More than half of the LIRR's 19 escalators are shut down due to safety concerns found during a review following the death in March of a woman on an escalator at the Lindenhurst station.
Workers have been making repairs and installing new safety technology on 10 of the 19 escalators. LIRR said the escalators would not be put back in service until all new safety features were working properly.
The safety overhaul was prompted by the March 13 death of Irene Bernatzky, an elderly woman who was asphyxiated after her clothing became entangled in the stairs of an escalator at the Lindenhurst station.
To prevent similar accidents, the LIRR is installing side safety sensors, called skirt switches, designed to shut down an escalator if someone's clothing gets caught between the side wall and the step.
The technology has long been standard for the 178 escalators in the subway system maintained by New York City Transit.
A spokesman for the Long Island Rail Road suggested skirt sensors were absent from the elevator walls along the suburban commuter line because designers followed a different building code.
"I can't specifically to what the Transit system has done, but I can tell you there are different codes in effect in the city," said LIRR spokesman Joe Calderone. "We actually follow the state code."
New York City building code requires skirt switches be positioned every 10 feet along an escalator wall if the escalator is 20 feet or longer.
Local
State rules are less strict, Calderone said.
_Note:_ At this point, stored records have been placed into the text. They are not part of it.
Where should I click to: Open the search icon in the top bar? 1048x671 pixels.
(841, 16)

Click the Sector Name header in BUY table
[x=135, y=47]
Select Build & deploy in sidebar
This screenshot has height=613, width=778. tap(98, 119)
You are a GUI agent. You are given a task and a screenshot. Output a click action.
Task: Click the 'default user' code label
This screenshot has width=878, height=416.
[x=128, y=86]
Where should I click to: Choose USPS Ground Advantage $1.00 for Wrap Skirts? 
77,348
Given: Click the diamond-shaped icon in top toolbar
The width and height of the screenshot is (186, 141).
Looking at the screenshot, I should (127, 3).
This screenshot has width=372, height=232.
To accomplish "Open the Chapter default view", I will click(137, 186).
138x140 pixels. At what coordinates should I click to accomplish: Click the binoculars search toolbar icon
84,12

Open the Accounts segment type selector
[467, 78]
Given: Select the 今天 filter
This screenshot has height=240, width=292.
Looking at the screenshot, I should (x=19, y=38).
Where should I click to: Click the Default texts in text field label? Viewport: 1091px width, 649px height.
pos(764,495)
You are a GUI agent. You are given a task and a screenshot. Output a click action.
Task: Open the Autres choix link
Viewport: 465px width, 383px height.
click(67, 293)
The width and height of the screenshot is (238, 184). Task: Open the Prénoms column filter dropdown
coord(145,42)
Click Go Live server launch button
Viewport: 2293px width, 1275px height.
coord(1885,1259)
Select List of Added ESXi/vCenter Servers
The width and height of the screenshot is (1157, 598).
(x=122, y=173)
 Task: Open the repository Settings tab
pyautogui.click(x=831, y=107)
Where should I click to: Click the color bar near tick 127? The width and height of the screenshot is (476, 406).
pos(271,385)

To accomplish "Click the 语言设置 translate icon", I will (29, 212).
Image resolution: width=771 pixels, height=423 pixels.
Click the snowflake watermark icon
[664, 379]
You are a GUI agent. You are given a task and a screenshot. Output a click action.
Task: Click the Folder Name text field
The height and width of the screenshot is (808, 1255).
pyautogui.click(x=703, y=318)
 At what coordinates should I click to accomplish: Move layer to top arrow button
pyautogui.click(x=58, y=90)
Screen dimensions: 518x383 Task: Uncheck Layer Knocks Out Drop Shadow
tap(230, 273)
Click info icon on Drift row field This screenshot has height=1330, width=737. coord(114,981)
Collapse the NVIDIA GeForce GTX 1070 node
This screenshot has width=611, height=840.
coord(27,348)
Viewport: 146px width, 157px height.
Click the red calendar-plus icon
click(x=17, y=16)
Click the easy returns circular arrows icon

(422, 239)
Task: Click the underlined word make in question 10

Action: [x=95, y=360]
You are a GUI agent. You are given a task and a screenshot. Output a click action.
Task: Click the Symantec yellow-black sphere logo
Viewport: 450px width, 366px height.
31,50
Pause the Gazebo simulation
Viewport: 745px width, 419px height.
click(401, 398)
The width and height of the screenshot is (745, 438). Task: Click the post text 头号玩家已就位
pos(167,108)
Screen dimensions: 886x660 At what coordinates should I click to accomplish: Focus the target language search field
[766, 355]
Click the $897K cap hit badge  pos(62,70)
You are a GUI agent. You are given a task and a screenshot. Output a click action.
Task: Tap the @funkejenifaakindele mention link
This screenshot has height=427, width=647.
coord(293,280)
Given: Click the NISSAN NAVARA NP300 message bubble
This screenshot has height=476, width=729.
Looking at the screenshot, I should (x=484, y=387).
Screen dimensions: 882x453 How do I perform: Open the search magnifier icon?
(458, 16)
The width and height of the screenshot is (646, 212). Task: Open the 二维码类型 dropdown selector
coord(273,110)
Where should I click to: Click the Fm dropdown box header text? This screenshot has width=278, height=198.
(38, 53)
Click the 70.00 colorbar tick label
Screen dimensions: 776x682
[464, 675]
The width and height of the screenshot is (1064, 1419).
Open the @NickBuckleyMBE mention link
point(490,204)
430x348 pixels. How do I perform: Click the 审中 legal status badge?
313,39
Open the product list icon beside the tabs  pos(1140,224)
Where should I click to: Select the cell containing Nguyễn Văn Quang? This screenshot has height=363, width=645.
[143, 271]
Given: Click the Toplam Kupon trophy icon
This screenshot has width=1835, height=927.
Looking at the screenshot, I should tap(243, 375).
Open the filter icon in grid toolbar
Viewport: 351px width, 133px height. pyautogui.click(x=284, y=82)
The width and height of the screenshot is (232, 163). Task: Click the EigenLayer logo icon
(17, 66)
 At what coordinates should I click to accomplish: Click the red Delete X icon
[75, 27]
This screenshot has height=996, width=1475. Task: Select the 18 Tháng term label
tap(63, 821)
"When these LIRR escalators were installed some 20-odd years ago, they all met the code that was in existence at the time," he said.
LIRR said one of the escalators being repaired, in Hicksville, has been reopened while the work continues on the other nine.
The LIRR plans to have all or most of the escalators at eight LIRR stations working by September. Of the eight stations, five have working escalators.
The total cost of the repairs is expected to hover around $2 million.